It's funny when an article which aligns itself with "more experienced industry observers" reads like it was written by a kid not yet out of college. The gratuitous digs at anyone who uses software he doesn't like (Opera, Mac OS, Linux), the sophomoric insults at anyone who thinks differently from him ("you probably suffer from learning difficulties", you have "a crystal meth habit", you're a "fanboy"), the poor understanding of where Linux is at, the fact that the only hardware and OS experience he quotes is about his personal machines... son, let us know when your balls have dropped, we might take you more seriously then. Or, if you really are an "experienced industry observer", try to write like one.
Here's what he has to say about Linux:
Linux fans should be very worried indeed. For years, Linux has been a hobbyists OS with an infinite variety of things to tweak and play around with to avoid doing any real work. Google has the marketing nous and clout to make Linux succeed, even if it's only as the platform on which the Chrome browser sits. What this will mean is there will soon be only one version of Linux and it will carry a Google logo. Linux fanboys will have to take up trainspotting or butterfly collecting to fill their leisure hours.

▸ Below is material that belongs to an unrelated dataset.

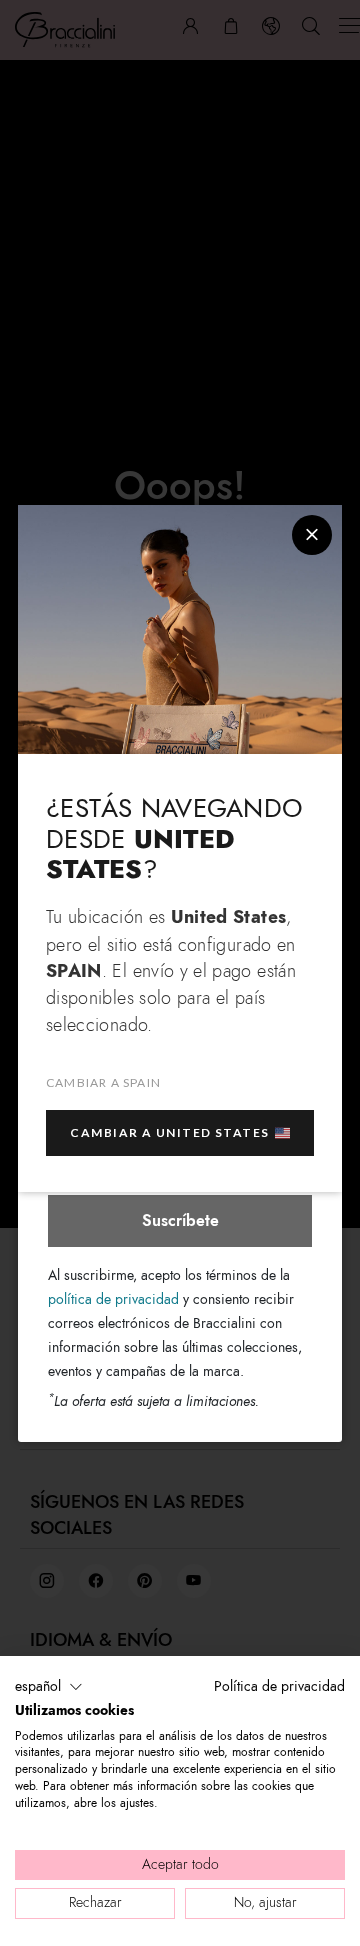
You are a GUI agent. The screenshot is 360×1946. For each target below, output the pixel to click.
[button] (49, 1687)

Now, I'm not a fanboy about any software: I'm far too old for that. Linux, Mac OS, Windows: they're just tools, each with its strengths and weaknesses, and not worth making part of your personal identity. But a large part of my job is (co)administering a growing number of Linux servers (currently approaching 100), so his characterisation of Linux as a "hobbyist" platform for "playing around" with, still awaiting something to help it "succeed", is laughable. I assume he's played around with it on the desktop himself, found it wanting, and completely ignored the server space, where its been a considerable success for years already. The above paragraph is the sort of thing you saw a lot of in the 1990s, but the world has moved on.
It's not that everything he writes is wrong. I'm skeptical about netbooks, browser-based applications, and the benevolence of Google, but once you eliminate the misplaced snark from the article, there's really not much left.